Regie: Kathrin Mayr, Fassung: Clemens Mädge, Bühne: Katrhrin Mayr, Amelie Müller, Kostüm: Melie Müller, Dramaturgie: Fabienne Dür, Sound: Clemens Mädge, Licht: Henry Mampe

mit Magdalene Artelt: Katharina Blum; Nilse Malte: Interviewer 1/Dr. Blorna; Daniel-Frantisêk Kamen: Interviewer 2, Hauptkommiasa Beizmenne.

Sag mir, wie hältst du’s mit der Wahrheit?
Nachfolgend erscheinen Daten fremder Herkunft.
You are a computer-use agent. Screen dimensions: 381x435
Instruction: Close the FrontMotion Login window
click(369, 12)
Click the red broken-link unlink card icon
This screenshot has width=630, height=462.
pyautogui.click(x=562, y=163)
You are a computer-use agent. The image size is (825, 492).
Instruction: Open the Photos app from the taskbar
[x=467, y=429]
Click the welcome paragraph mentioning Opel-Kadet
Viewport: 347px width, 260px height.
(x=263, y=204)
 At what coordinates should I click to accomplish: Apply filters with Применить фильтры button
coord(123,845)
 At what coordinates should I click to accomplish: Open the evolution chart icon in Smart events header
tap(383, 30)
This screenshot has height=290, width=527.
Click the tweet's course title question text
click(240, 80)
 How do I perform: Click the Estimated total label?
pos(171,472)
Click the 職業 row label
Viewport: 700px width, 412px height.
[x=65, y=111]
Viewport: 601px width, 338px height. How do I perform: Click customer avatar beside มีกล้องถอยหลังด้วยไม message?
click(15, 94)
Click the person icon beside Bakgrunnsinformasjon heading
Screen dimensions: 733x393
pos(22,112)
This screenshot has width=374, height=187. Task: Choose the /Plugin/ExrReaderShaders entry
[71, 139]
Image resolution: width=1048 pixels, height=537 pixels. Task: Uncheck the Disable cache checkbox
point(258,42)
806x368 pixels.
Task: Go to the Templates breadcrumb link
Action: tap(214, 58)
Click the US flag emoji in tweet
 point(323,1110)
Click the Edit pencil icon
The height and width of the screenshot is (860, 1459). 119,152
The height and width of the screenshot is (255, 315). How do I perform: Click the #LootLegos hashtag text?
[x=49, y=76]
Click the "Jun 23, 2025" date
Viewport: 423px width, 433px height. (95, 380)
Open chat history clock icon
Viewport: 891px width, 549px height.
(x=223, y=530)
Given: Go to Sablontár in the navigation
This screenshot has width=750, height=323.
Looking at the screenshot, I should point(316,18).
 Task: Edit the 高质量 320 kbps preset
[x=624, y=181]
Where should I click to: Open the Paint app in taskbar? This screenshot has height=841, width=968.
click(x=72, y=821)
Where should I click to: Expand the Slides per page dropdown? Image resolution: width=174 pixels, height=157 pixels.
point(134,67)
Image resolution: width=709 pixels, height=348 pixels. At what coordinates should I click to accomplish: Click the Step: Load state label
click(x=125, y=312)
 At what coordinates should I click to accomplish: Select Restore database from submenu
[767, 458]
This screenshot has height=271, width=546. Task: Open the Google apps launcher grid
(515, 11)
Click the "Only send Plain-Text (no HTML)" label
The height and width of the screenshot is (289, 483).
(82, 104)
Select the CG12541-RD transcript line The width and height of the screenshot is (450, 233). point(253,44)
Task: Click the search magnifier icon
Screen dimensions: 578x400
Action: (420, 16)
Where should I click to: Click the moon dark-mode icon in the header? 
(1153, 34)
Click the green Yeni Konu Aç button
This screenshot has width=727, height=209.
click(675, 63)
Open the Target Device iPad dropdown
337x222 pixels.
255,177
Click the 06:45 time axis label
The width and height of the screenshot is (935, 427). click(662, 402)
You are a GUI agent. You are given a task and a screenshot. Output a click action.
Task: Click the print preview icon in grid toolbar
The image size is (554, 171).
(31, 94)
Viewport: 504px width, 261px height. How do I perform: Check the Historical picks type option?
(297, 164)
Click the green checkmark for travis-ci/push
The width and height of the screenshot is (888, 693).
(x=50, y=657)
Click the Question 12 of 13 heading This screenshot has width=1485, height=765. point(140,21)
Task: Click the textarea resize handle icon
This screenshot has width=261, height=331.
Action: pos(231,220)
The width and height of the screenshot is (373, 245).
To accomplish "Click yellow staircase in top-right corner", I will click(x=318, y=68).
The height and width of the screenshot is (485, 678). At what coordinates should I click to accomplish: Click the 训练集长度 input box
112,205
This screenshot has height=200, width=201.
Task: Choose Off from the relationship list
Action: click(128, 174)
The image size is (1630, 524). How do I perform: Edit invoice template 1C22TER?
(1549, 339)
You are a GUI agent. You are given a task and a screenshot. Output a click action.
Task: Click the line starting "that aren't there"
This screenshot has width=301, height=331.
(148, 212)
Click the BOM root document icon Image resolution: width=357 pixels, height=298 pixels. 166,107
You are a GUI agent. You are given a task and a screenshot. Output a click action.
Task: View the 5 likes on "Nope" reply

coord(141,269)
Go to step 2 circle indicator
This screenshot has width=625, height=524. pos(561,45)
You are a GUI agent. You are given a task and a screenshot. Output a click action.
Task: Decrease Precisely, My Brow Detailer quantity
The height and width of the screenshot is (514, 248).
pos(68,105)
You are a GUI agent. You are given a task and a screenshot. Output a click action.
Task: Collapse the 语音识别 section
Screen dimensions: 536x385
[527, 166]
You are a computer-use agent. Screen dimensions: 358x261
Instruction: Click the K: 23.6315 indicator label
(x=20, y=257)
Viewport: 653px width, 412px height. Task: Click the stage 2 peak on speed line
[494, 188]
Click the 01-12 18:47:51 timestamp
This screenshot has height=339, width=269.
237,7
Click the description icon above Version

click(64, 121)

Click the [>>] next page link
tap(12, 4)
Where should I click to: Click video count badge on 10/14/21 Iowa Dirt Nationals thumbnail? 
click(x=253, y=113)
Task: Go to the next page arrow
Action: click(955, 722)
Ist es mit Aufrichtigkeit, der Wahrheit in den Berichterstattungen, Meinungen und Kommentaren  seit Heinichs Böll verzweifeltem Appell 1974 nach mehr Moral und Anstand in den Medien anders geworden? Hat sich die gewissenhafte, sorgfältige Recherche durchgesetzt oder haben die Journalisten immer nur noch das Eine im Auge: Sensationen zu verbreiten, Geheimstes aufzudecken (mit allen Mitteln, die ihnen zur verfügung stehen) und Halbwahrheiten um des Effektes willen herauszuschreien und zu schreiben? Wie ist es seit den schwierigen Zeiten der 67er Jahre als der Baader-Meinhof Terror die Bundesregierung lähmte und die Buelevardblätter ihre Hellhörigkeit allein dahin lenkten, wo es Sensationen zu ahnen und zu gefärbt zu verbreiten galt?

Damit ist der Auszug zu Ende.